• Passage shown

[Start of Attachment]

The seating arrangement under the tree reflected the hospitable and humble nature of the Malawians. They sat us on the chairs while they sat on the ground, making an arc around us. As the African proverb goes: “Wisdom is like a baobab tree; no one individual can embrace it,” we were in a communal sharing of information and knowledge.
Before starting their demonstration of Solidaridad’s applications, they asked us to introduce ourselves to the crowd. Whenever someone introduced themself, the crowd started applauding in a cheerful celebration. Then, the extension workers took turns explaining how they register the farmers, provide them with a digital ID (a QR code printout as an ID card, as simple and effective as that!), collect data about their farms, and offer them training.
In addition, the head farmers showed us how they inquire about their farms’ conditions and input data into the Apps. After explaining the Zwardy incentive and reward scheme, the farmers lined up to display the gumboots they won by collecting points on the App through attending training and following instructions in their farming practices. These boots cost around 6 euros a pair in the market, a testament that little can make a significant difference in smallholder farmers’ lives.

[End of Attachment]

• Source data
[Start of Attachment]

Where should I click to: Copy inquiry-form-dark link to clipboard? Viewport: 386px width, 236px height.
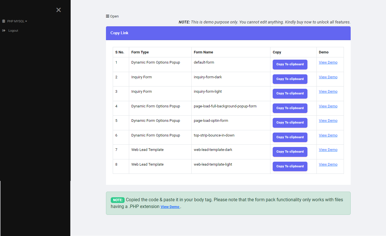point(290,79)
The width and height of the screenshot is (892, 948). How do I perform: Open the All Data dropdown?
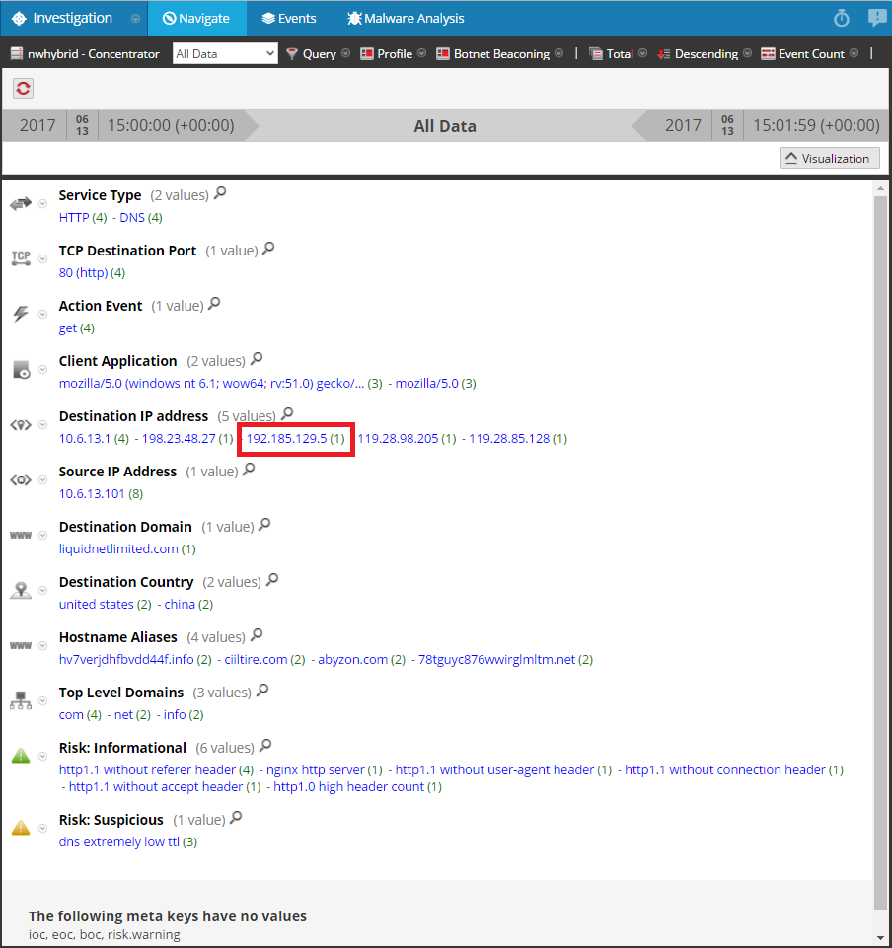(225, 53)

[End of Attachment]

• Problems to solve
1. Answer these from the Malawi farm visit passage:
(a) Where were the visitors seated, and where did the Malawians sit?
(b) What do the extension workers give farmers as a digital ID?
(c) Roughly what does a pair of the gumboots cost in the market?
2. Quote everything in the Malawi farm visit passage from "Before starting their" down to "offer them training.".

• Answers for the tasks
1.
(a) The visitors sat on chairs, and the Malawians sat on the ground in an arc around them.
(b) A QR code printout serves as an ID card.
(c) Around 6 euros a pair.

2.
Before starting their demonstration of Solidaridad’s applications, they asked us to introduce ourselves to the crowd. Whenever someone introduced themself, the crowd started applauding in a cheerful celebration. Then, the extension workers took turns explaining how they register the farmers, provide them with a digital ID (a QR code printout as an ID card, as simple and effective as that!), collect data about their farms, and offer them training.